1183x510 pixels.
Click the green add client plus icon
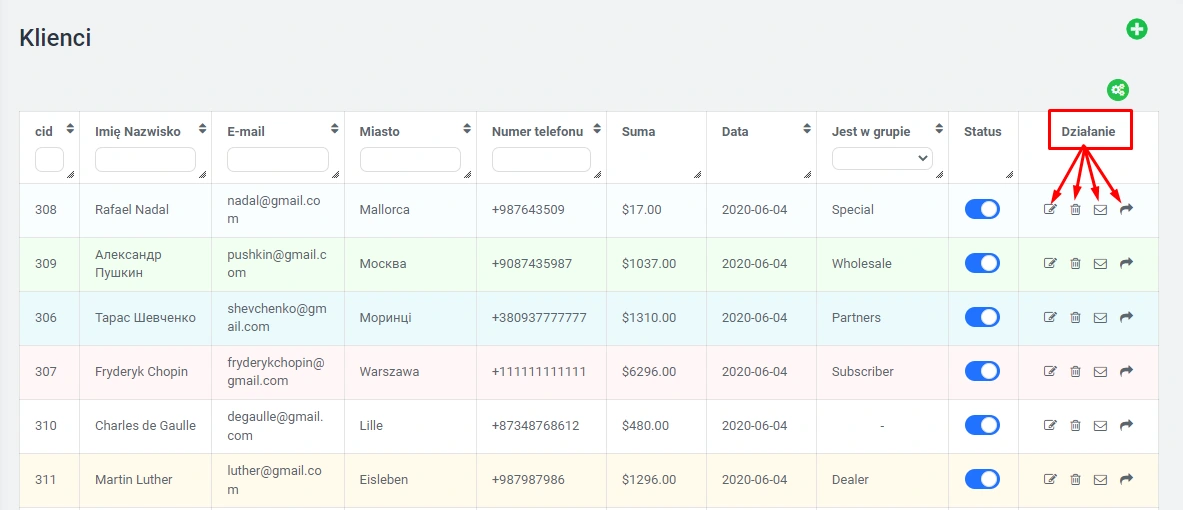[1137, 29]
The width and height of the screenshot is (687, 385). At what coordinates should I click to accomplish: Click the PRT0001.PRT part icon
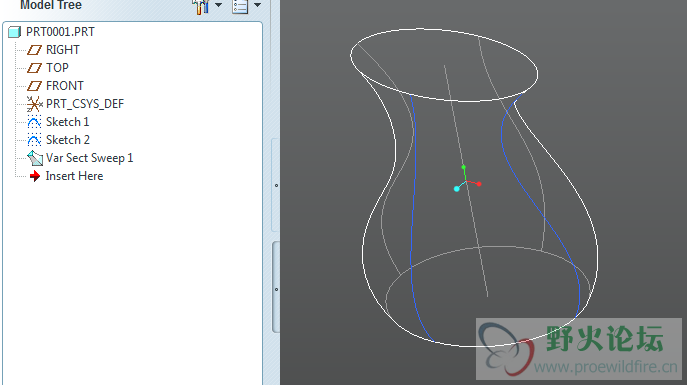click(x=14, y=32)
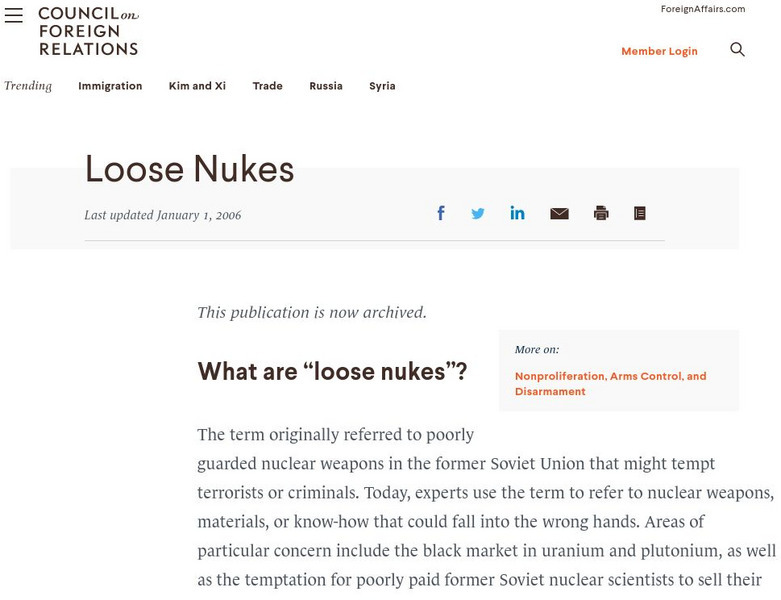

---*---

> _Task to carry out_
Starting with the line containing "Click the green add client plus icon" and ending with the last line of the records above, write out each line exactly; no pictures.

> _Response area_
Click the green add client plus icon
[1137, 29]
The width and height of the screenshot is (687, 385). At what coordinates should I click to accomplish: Click the PRT0001.PRT part icon
click(x=14, y=32)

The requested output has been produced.